Mary Elizabeth Livingston (21 August 1857 – 18 December 1913) was a late-colonial Australian artist. She was best known as a botanical artist, specialising in Tasmanian native flora.[1]
Mary Elizabeth Livingston was born 21 August 1857 in Hobart, Tasmania, the eldest daughter of John Lees Livingston (1824–1911) and Mary Fry née McLean (1835–1920). Her sister Lillie also painted. Livingston attended the National Gallery School, Melbourne in 1879 where Eugene von Guerard was Master of Painting.[2] [3] Unusually, she was enrolled in The School of Design and The School of Painting simultaneously.[4] During the 1880s, Mary Livingston taught painting and drawing at schools in Hobart, as well as offering private classes.

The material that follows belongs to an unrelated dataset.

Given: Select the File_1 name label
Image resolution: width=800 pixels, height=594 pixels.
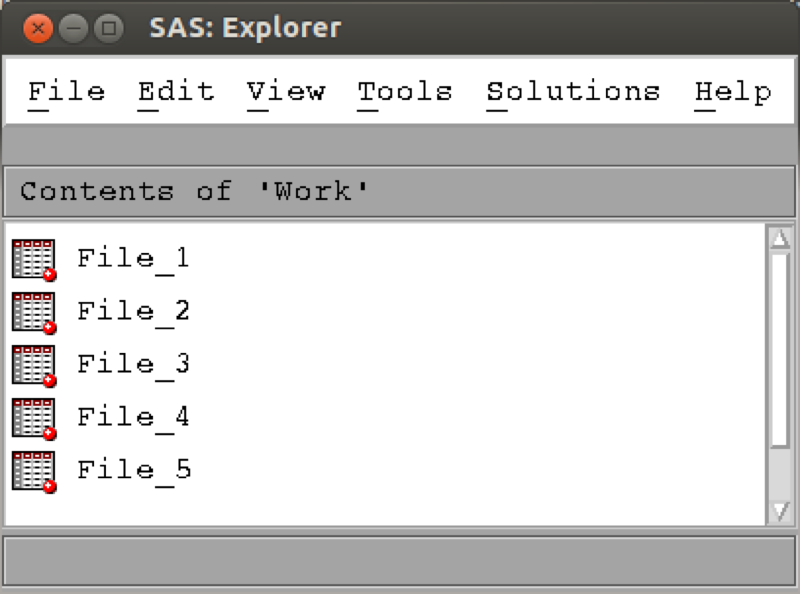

On 29 March 1890 she married Robert Sydney Milles (1858–1925), a surveyor/engineer,[5] at St. Andrews Church in Hobart.[6] They had three children, Thomas Livingston (b.1891),[7] Mary Lillias (b.1894) and Robert William (b.1899).[8] Livingston continued to paint after her marriage, thereafter signing her work M. E. Milles.
Livingston was a contributor to commemorative albums, including the gift presented to Lady Sarah Smith, the wife of the Premier Sir Francis Smith, in 1883.[9] In 1887 the Tasmanian Government commissioned an album to present to the Earl of Aberdeen, John Hamilton-Gordon on his visit to the state.[10] She also painted on china and porcelain.
She died on 18 December 1913, in Hobart at the age of 54.[11]